═════ PROVIDED MATERIAL

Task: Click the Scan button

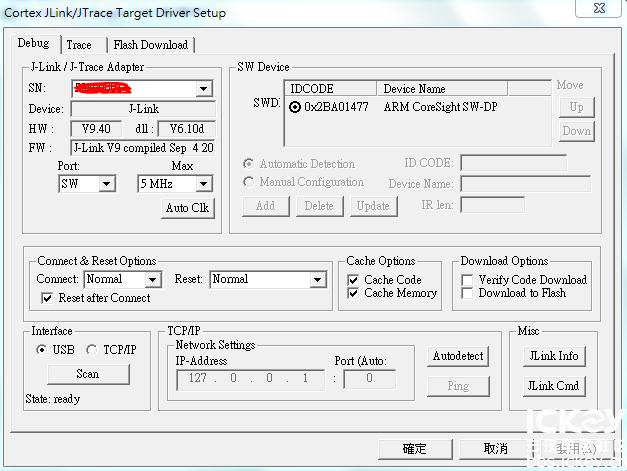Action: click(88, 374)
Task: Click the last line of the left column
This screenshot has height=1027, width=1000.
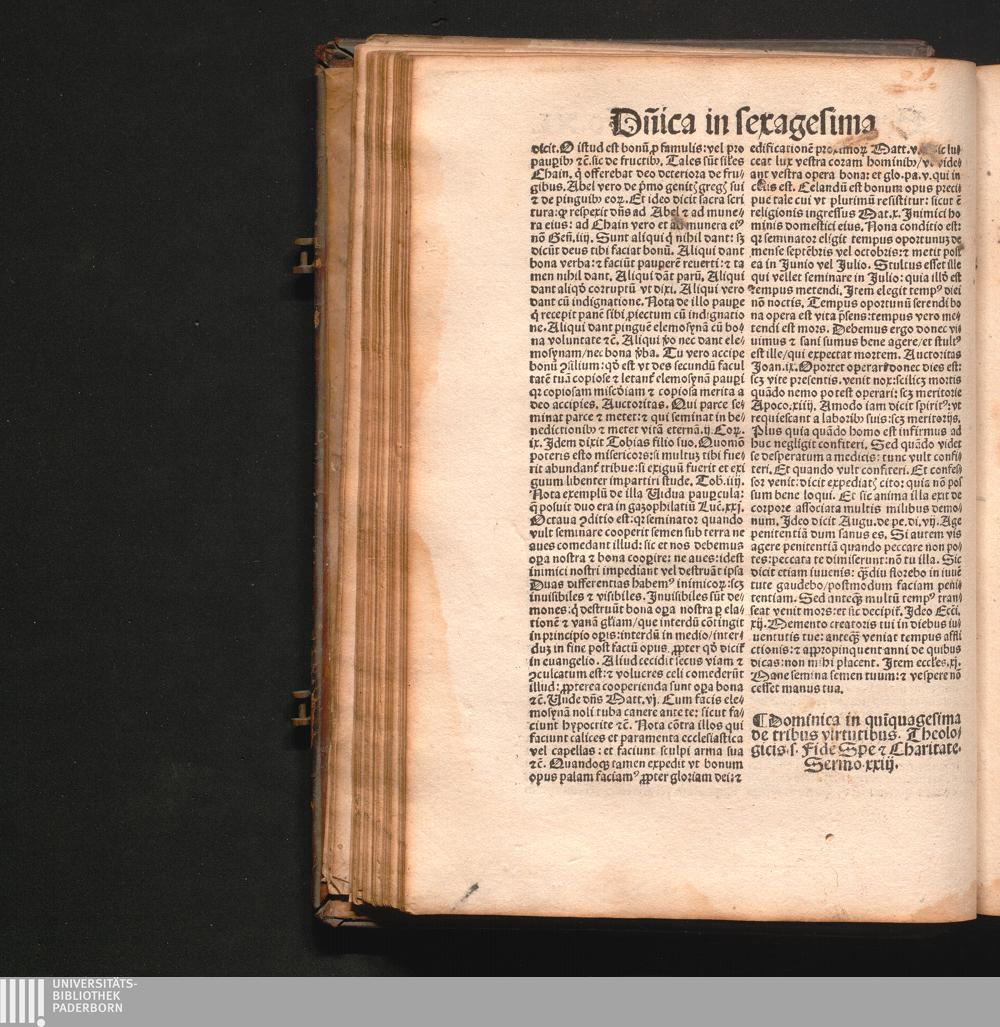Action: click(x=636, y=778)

══════════

## WHAT YOU NEED TO DO
This calls for each record above to be set down exactly, with the images skipped.

## TASK RESULT
Task: Click the Scan button

Action: click(88, 374)
Task: Click the last line of the left column
This screenshot has height=1027, width=1000.
Action: click(x=636, y=778)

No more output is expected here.